PROVIDED RECORDS Start Marker

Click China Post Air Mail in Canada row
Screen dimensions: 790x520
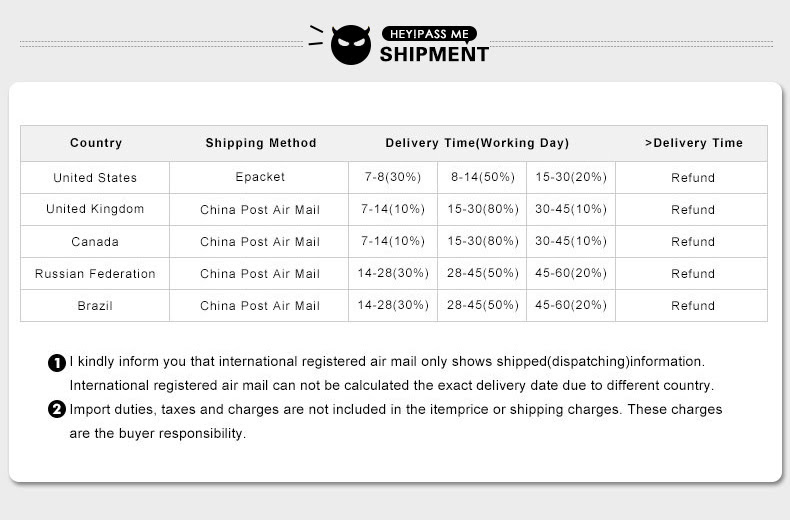click(x=259, y=242)
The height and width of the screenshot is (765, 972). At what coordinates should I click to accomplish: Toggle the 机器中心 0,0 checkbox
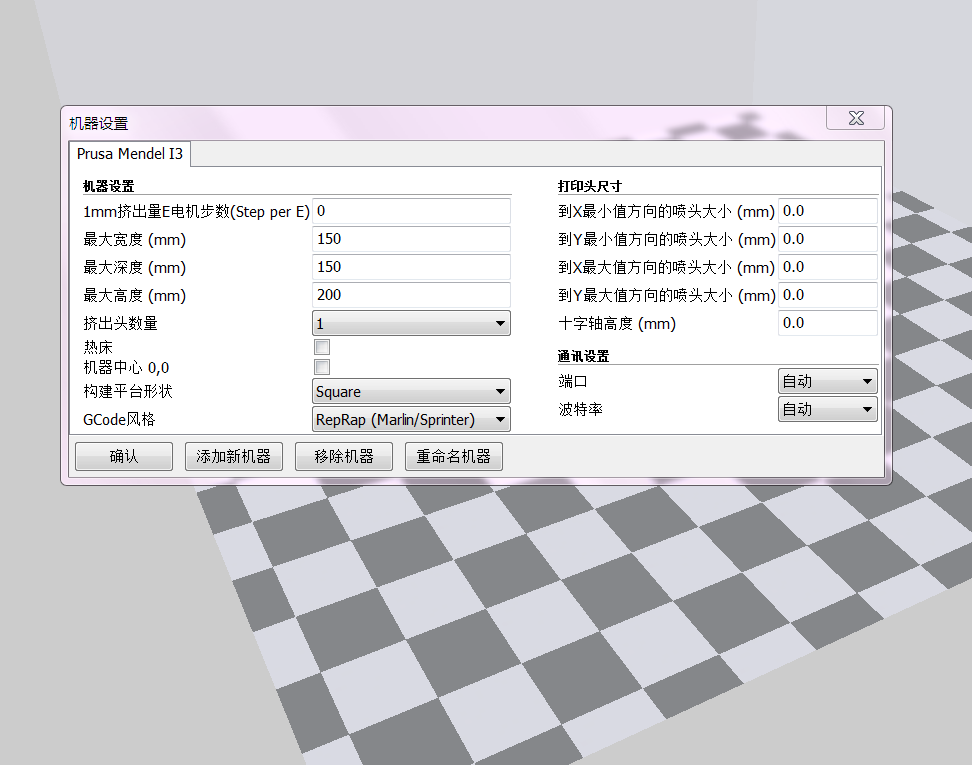point(322,367)
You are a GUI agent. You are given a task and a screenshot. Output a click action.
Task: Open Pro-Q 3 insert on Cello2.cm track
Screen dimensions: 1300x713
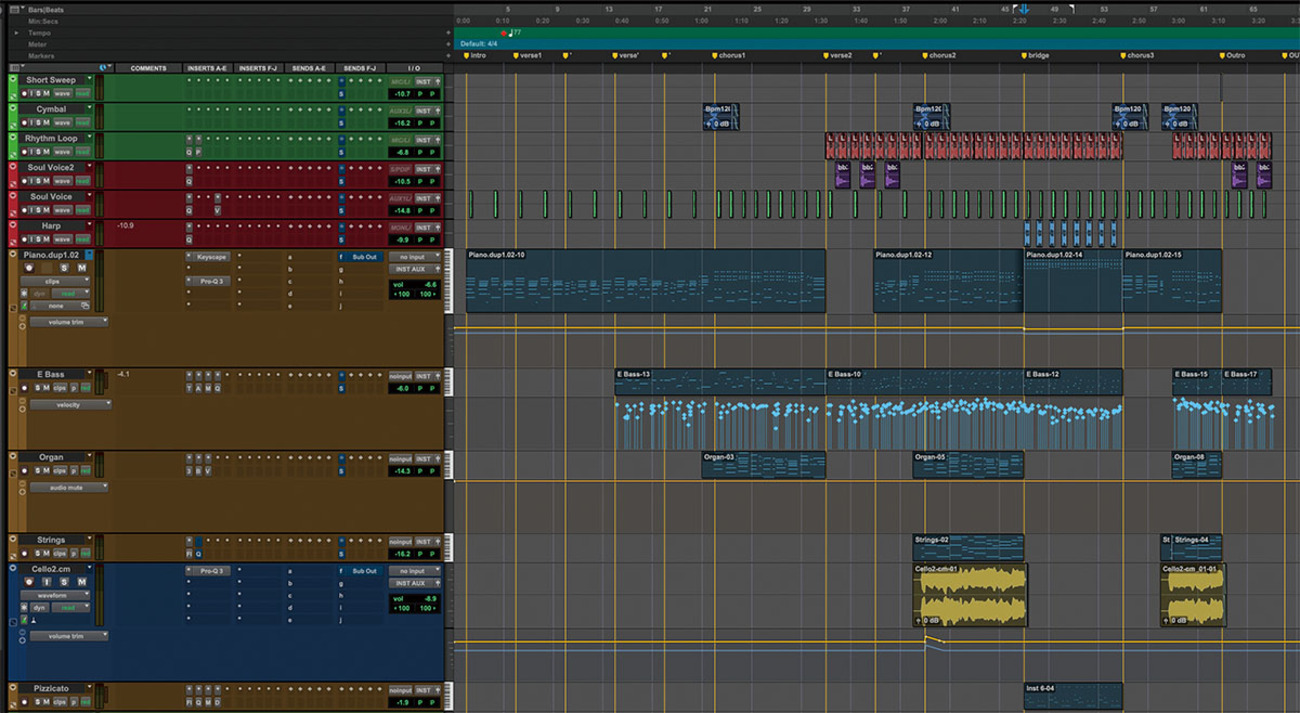click(211, 571)
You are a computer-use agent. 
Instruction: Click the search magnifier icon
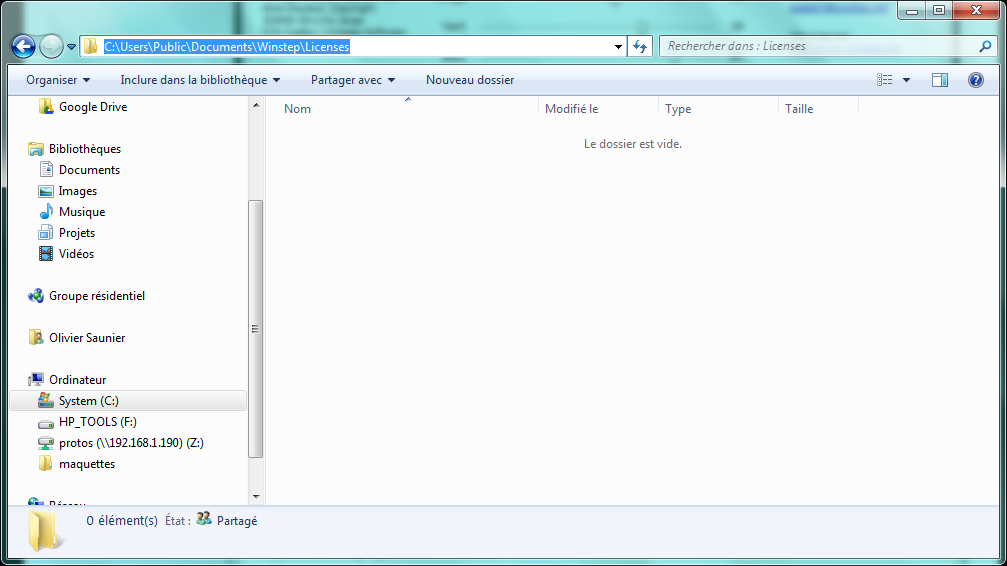(985, 46)
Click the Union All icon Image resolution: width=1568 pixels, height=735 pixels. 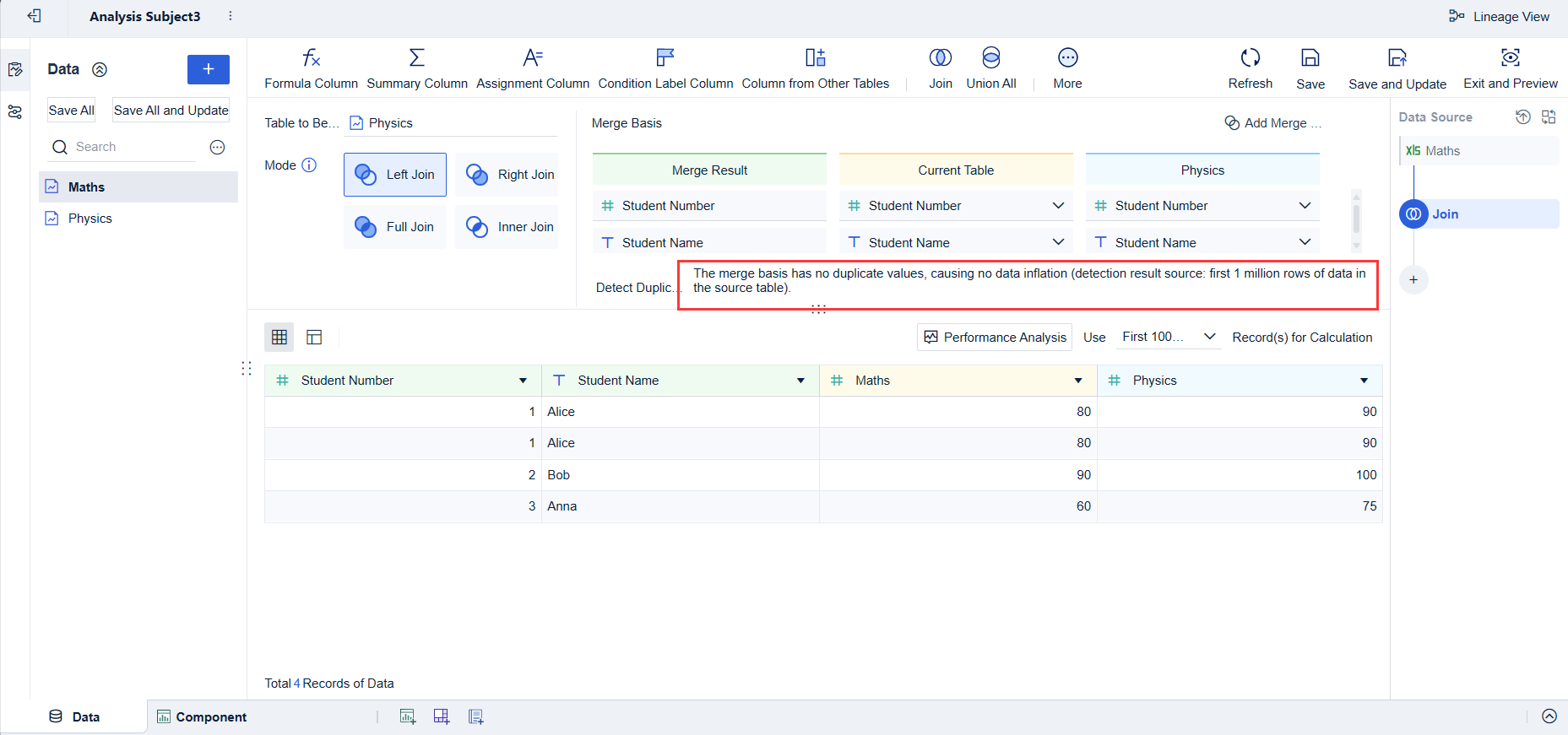pos(990,58)
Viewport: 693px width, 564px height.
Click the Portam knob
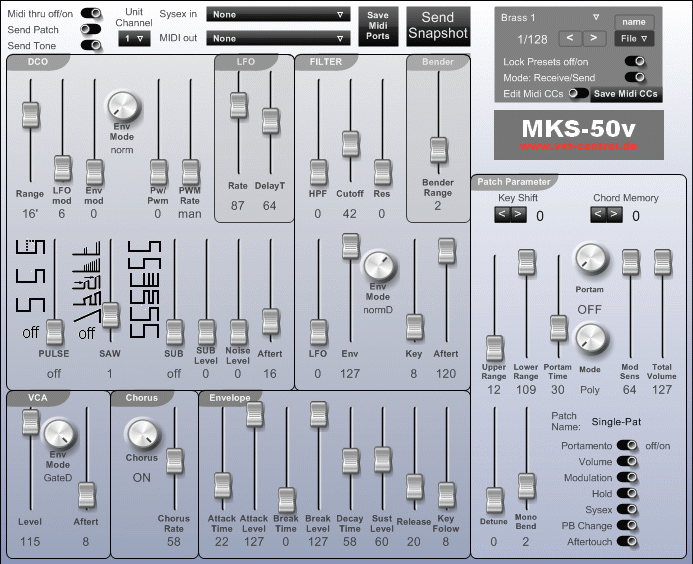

PROVIDED RECORDS End Marker

• **WORK ORDER**
Please copy every line from the entries that includes the word "agent".

• **WRITTEN RESPONSE**
You are a GUI agent. You are given a task and a screenshot. Output a click action.
You are a computer-use agent. 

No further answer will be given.